In Value, Price and Profit Marx argues that because there are economic laws governing the value of commodities as represented by the social relationship of wages and price, capitalists cannot raise or lower wages merely at their whim, nor can they raise prices at will in order to make up for lost profits resulting from an increase in wages. At the heart of the argument is the labour theory of value and the related premise that profit represents surplus value created by labour working above and beyond the amount needed to reproduce itself, as represented by wages and the buying power of wages viz. the price of commodities (particularly necessities). In other words, profit is what is left over after paying the worker a wage representing a certain portion of the labour performed, the remainder effectively being unpaid and reserved to the capitalist.

Because this arrangement depends ultimately on the social conditions of labour and production, despite the existence of apparently natural laws governing the value of commodities, within these limits workers can organize around demanding a higher rate of pay at the expense of the profits of the capitalist, not at their own expense as argued by Weston, who claims that capitalists will simply raise prices in order to sell the same quantity of produce at a rate that will pay for the same quantity of labour, effectively cancelling out any wage gains won by workers through union activities.

Marx argues that profit is derived not by selling commodities above their value, in which case capitalists could raise prices at whim, but that commodities sold at or near their natural value produce profit because workers are only paid for that portion of their work which pays for their own labour power, i.e. that labour which generates enough value to pay workers their wages. In this regard Marx distinguishes value as the natural price of a commodity through the labour power invested in it, which forms an upper limit to wages, and the rate of profit as the ratio between the surplus value left to the capitalist after paying the wage, and the wage itself, thus excluding investments in capital prior to production, and disregarding payments by capitalists in rent to landlords and interest to moneylenders which must come from surplus value after production.

This ratio, the difference between the value created by the "last employed worker" and the wage paid to that worker, which constitutes Marx's use of the word "exploitation."
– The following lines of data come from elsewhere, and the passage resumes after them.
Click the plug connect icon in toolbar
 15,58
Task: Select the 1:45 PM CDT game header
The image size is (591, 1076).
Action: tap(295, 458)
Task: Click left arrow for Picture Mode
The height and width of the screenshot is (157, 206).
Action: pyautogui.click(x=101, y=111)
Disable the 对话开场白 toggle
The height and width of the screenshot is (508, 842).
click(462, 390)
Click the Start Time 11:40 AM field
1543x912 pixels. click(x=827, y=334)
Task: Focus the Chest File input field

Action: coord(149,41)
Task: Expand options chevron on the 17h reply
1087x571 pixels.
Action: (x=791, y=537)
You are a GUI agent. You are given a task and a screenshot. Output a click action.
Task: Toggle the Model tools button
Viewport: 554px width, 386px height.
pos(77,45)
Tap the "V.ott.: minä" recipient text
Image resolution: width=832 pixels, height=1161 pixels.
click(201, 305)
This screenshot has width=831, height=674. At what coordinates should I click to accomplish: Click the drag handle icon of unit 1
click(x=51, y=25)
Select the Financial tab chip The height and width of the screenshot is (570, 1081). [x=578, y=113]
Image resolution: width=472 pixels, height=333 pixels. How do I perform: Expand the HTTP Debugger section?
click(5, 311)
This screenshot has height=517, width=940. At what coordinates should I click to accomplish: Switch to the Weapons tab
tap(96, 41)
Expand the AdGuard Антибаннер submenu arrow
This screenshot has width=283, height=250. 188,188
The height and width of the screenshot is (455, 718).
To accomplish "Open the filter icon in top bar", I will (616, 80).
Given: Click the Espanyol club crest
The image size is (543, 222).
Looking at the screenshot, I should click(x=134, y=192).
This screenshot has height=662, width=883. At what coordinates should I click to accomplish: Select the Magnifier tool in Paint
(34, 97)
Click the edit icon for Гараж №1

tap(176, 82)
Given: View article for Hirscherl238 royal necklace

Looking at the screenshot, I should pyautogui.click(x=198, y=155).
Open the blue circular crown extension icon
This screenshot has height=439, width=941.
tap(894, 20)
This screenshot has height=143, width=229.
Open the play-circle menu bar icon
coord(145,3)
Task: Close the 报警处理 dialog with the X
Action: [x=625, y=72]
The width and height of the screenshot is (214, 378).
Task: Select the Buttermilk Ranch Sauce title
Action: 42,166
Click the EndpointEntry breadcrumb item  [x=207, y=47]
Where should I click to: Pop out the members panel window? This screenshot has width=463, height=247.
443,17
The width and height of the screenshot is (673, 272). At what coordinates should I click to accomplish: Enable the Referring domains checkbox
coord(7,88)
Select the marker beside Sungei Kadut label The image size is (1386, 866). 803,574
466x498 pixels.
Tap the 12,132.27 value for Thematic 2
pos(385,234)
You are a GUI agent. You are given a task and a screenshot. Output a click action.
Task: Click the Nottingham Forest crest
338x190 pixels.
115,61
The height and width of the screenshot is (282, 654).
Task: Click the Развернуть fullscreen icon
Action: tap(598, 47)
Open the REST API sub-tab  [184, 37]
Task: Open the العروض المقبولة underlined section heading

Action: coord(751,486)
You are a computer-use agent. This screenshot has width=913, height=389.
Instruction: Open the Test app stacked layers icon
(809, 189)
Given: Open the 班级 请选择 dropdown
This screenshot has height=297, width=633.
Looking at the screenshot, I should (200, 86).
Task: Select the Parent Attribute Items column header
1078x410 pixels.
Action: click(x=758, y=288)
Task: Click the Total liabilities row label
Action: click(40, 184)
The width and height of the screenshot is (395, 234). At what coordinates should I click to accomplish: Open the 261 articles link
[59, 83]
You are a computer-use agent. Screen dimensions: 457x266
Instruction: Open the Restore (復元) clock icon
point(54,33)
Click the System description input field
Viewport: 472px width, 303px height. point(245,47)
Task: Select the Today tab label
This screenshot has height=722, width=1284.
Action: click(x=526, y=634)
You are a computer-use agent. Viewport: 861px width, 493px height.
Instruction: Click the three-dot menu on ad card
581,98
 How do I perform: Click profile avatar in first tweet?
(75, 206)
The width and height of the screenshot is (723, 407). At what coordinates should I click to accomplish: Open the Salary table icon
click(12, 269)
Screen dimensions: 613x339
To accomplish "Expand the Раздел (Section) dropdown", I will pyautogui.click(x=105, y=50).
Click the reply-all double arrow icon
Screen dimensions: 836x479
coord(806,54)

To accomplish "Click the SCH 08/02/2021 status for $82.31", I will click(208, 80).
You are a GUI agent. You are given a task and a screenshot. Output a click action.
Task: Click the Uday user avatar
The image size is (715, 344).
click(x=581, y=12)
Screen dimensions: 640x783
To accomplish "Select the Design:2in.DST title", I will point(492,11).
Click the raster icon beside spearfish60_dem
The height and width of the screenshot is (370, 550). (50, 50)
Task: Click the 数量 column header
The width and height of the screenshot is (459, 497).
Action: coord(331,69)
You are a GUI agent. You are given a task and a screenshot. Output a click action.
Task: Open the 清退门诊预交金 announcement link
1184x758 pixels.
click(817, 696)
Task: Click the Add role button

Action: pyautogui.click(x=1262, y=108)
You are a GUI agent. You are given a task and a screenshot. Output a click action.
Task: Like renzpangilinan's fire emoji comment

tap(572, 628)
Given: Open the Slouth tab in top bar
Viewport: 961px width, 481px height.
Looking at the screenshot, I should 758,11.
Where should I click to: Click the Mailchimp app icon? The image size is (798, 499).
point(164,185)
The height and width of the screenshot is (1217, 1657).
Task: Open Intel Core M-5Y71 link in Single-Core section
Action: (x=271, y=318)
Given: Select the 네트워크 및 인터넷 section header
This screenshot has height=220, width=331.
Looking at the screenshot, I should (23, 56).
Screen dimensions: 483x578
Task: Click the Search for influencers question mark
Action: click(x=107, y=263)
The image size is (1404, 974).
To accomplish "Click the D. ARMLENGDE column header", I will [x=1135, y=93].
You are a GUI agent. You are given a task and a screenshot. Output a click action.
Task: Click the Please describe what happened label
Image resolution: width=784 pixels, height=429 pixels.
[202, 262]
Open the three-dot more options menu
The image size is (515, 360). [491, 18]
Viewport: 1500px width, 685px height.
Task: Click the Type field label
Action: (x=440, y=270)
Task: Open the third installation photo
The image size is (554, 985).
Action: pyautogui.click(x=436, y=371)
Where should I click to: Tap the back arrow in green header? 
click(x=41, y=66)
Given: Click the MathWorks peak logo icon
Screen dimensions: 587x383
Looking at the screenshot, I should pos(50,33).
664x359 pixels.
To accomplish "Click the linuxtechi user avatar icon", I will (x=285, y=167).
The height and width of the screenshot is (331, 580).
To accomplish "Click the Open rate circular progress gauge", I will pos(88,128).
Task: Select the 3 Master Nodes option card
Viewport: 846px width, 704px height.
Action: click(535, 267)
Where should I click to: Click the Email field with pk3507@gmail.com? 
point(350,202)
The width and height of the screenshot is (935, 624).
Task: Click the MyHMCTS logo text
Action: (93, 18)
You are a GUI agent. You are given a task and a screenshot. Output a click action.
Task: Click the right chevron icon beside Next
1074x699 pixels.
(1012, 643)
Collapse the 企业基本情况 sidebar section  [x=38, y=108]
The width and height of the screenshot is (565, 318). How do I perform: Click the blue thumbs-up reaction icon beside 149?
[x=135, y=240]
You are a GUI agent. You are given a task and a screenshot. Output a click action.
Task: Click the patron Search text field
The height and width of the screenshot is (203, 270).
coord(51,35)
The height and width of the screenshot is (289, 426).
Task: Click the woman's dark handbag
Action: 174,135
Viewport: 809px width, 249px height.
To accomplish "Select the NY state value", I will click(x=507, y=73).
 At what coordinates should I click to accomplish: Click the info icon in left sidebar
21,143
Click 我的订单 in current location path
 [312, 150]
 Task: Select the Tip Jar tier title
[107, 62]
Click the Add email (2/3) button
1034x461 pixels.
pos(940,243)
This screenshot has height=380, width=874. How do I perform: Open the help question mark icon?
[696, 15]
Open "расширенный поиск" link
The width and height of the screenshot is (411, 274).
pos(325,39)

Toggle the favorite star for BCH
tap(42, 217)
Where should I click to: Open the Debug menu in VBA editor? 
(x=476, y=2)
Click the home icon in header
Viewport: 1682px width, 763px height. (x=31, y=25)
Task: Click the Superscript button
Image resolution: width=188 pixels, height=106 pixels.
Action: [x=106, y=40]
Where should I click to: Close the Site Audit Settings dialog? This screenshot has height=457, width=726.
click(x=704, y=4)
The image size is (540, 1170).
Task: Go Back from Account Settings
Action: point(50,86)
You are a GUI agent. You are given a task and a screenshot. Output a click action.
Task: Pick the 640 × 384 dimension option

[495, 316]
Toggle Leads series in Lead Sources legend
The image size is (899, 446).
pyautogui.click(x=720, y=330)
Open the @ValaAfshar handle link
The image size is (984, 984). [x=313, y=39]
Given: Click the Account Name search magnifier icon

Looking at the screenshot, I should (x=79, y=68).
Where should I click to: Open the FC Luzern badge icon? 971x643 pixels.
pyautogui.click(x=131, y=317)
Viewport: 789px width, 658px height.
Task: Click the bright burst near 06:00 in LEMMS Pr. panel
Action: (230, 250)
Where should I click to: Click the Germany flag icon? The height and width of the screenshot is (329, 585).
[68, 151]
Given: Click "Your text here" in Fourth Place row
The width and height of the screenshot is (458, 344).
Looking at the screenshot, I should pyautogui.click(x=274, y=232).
Marx concludes that as value is determined by labour, and as profit is the appropriated surplus value remaining after paying wages, that the maximum profit is set by the minimum wage necessary to sustain labour, but is in turn adjusted by the overall productive powers of labour using given tools and machines, the length of the workday, the intensity of work demanded, and the fluctuating prices of commodities such as metals and foodstuffs which determine how much a worker may purchase with wages expressed in money. All of these factors being a product of a given social arrangement, in this case the system of wage labour itself, the worker is left at the mercy of commodities and the cycles of capitalism, but not at the whim of the capitalists who pay their wages, who will lower wages during a decrease in the value of labour, but will resist efforts to increase wages during the cyclical upswings and despite any other factors which might increase the value of labour back to its average, natural level.

Thus insisting that workers can not only exert pressure to increase their wages as a reflection of the value of their labour as a commodity, but must in fact organize to do so lest the inherent pressures of capitalism reduce them to "one level mass of broken wretches past salvation," Marx nonetheless declares unionism to be a conservative force so long as it restricts itself to a defensive preservation of what can only amount to historically average wages, without attempting to abolish the system of wage labour itself.